Entah apa yang membuat orang-orang seperti itu rela kehilangan akar dan ciri khasnya. Mungkin karena pengaruh lingkungan atau mungkin karena memang mereka yang ingin mengubahnya? Saya punya seorang sepupu yang merantau ke Jakarta dan dalam waktu singkat menanggalkan logat aslinya dan menggantinya dengan logat Jakarta. Dia merasa logat Jakarta lebih gaul, lebih modern dan tentu saja lebih keren dari logat kampungnya sendiri.

Orang-orang seperti dia banyak, orang-orang yang merasa inferior dan tidak percaya diri dengan ciri khasnya sendiri. Memang tidak semua perantau seperti itu, ada pula yang bertahan dengan ciri khasnya. Entah karena memang percaya diri dengan logat sendiri atau karena tidak mampu mengubah logatnya.

Dari sekian banyak orang-orang perantau yang saya temui, orang Jawa sepertinya perantau yang paling sulit mengubah logat khas mereka.
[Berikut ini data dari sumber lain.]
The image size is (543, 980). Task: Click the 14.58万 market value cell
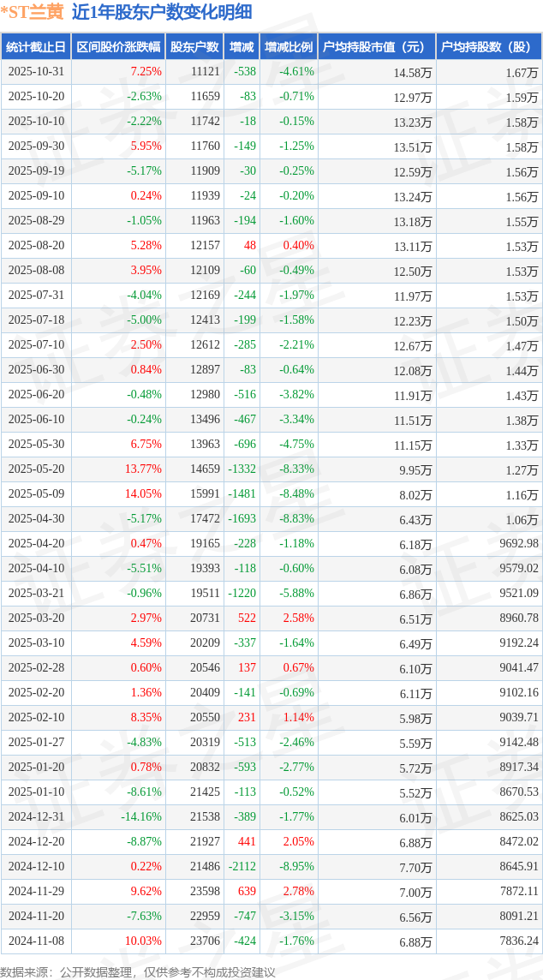pos(412,73)
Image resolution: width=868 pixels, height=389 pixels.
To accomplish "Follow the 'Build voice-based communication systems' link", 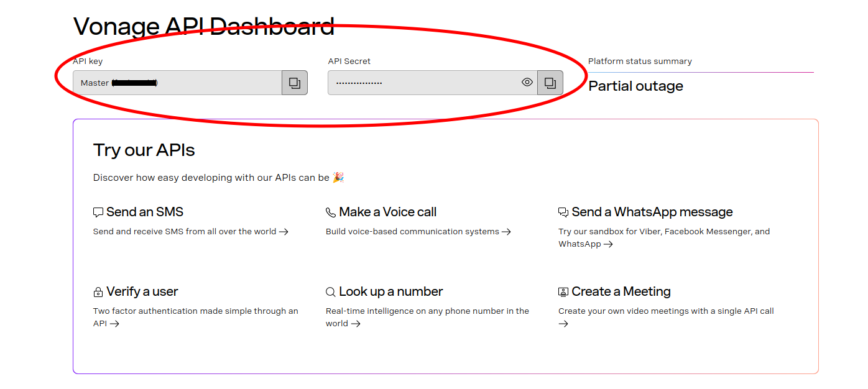I will (418, 232).
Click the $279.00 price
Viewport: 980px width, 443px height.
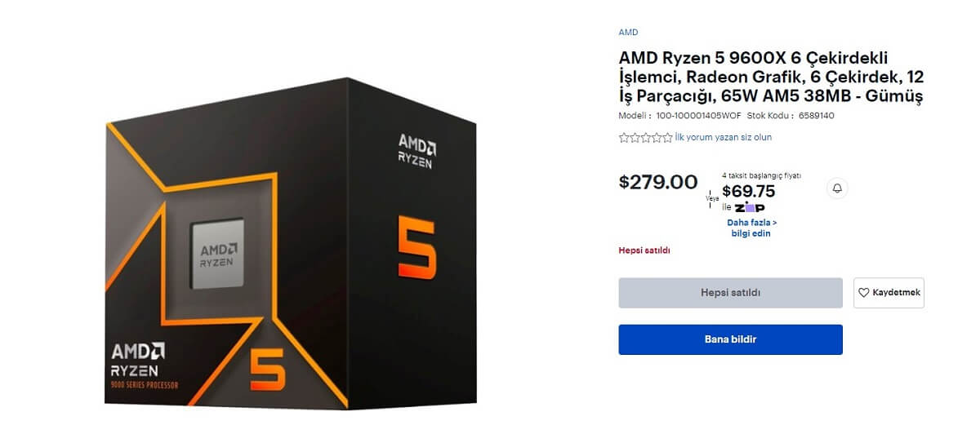pos(658,182)
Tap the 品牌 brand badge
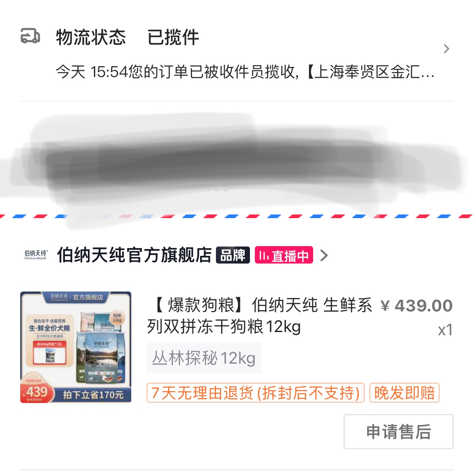This screenshot has height=476, width=474. point(233,255)
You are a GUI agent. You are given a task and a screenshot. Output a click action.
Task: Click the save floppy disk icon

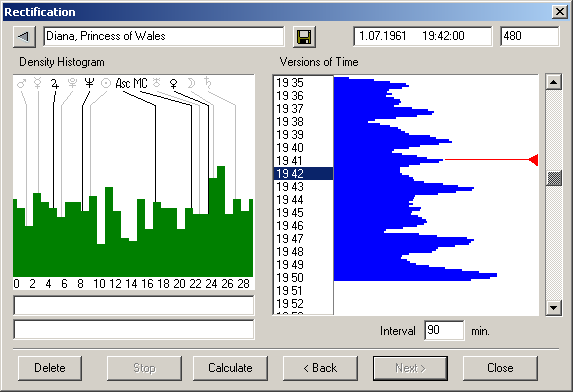click(304, 37)

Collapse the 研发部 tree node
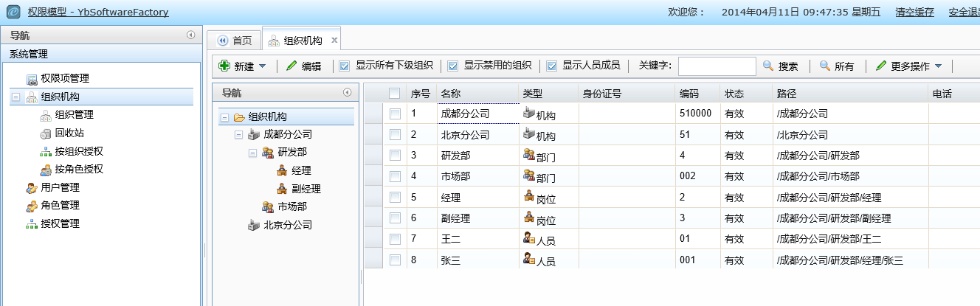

Sebagian karena memang tidak mau, sebagian lagi karena memang sulit mengubahnya. Mungkin karena orang Jawa jumlahnya sangat banyak sehingga mereka merasa mayoritas dan tak perlu mengubah ciri khas mereka. Mungkin.

*****

MATAHARI MULAI MENYENGAT ketika akhirnya kami meninggalkan Oanain Munina menuju lautan lepas. Pak Syamsuddin tidak jadi mengantar kami, kunci pintu gudang bahan bakar masih dibawa pak Bahtiar yang entah kemana. Jadinya kami diantar tukang perahu lain teman pak Syamsuddin.

“Kita ke mana dulu?” Tanyanya.

Dari obrolan dengan pak Syamsuddin tadi ada tiga tempat yang masuk dalam paket perjalanan dengan perahu bermotor itu. Pantai Ora, Tebing dan Air Belanda. Dari ketiga nama itu hanya Pantai Ora yang kami tahu dan ke sanalah kami menuju.
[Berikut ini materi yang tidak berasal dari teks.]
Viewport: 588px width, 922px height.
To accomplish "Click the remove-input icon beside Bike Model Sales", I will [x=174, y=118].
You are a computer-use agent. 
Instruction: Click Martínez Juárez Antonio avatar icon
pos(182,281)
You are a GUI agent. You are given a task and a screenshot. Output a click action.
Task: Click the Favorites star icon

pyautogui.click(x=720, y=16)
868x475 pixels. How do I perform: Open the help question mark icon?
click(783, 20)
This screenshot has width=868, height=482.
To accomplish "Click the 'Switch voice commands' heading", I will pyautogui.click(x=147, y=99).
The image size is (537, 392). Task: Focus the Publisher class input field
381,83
Pantai Ora bisa dijangkau dalam waktu 30 menit dari Sawai ke arah barat. Angin tenang, lautpun tak beriak. Dimana-mana warna biru tua terhampar, bersambung dengan warna biru langit. Sedikit bergidik saya memandang ke bawah. Sejak kejadian kapal terbalik di Kalimantan saya jadi sedikit trauma ketika menumpang perahu kecil. Untung di sebelah kiri kami lukisan alam ciptaan Tuhan terpampang jelas. Tebing batu tinggi menjulang dipenuhi rumput dan pepohonan hijau. Di bawahnya air laut tenang berwarna kehijauan bercampur dengan warna biru membentang seperti karpet. Tiba-tiba saya merasa kecil di hadapan Sang Maha Pelukis keindahan alam itu.
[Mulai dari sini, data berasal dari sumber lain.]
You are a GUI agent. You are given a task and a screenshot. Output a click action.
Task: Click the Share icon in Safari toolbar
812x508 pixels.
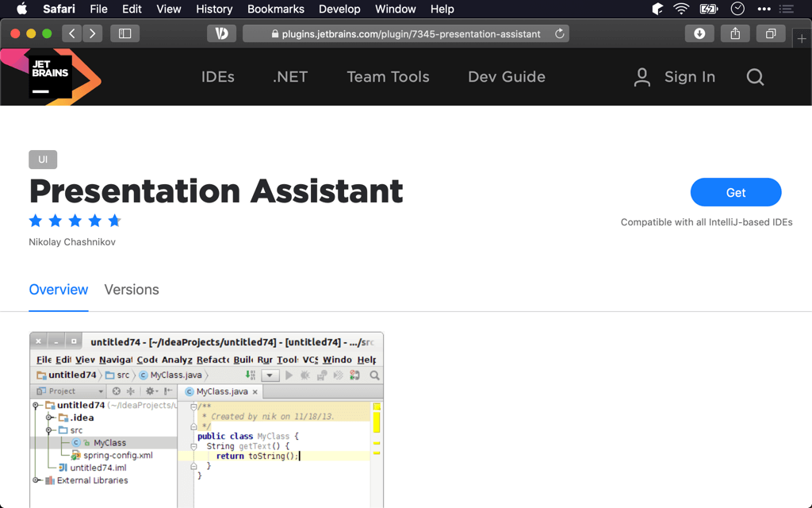tap(735, 33)
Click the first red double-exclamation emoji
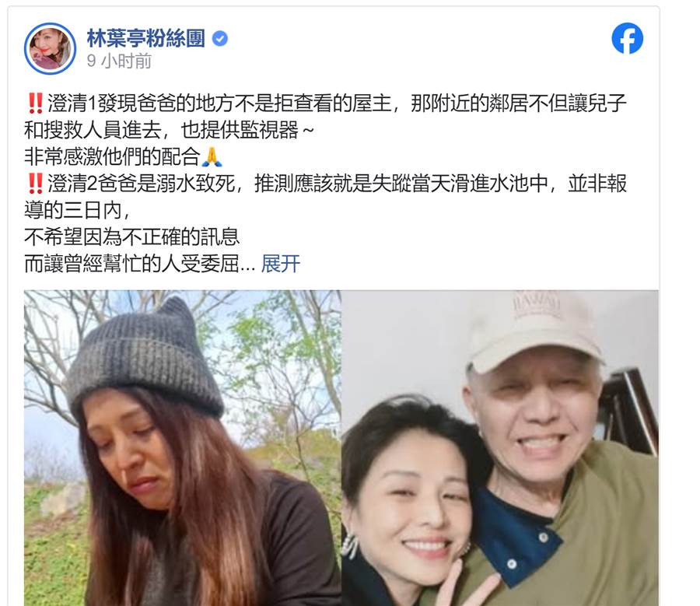This screenshot has width=700, height=606. click(x=35, y=103)
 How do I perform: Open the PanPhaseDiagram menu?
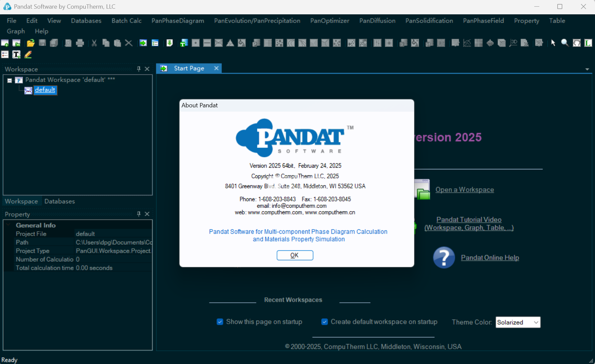pyautogui.click(x=178, y=21)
Sampai akhirnya di depan kami nampak rumah-rumah kayu kecil yang berdiri di atas lautan, ada jembatan kayu yang menghubungkan rumah-rumah itu. Satu jembatan kayu lainnya menjulur ke lautan, berfungsi sebagai dermaga. Ah, ini rupanya Pantai Ora yang terkenal itu. Gambarnya sudah sangat sering saya lihat di internet, deretan rumah-rumah kayu yang menjorok ke laut dengan air bening yang tak bisa menyembunyikan karang bermacam rupa dan warna.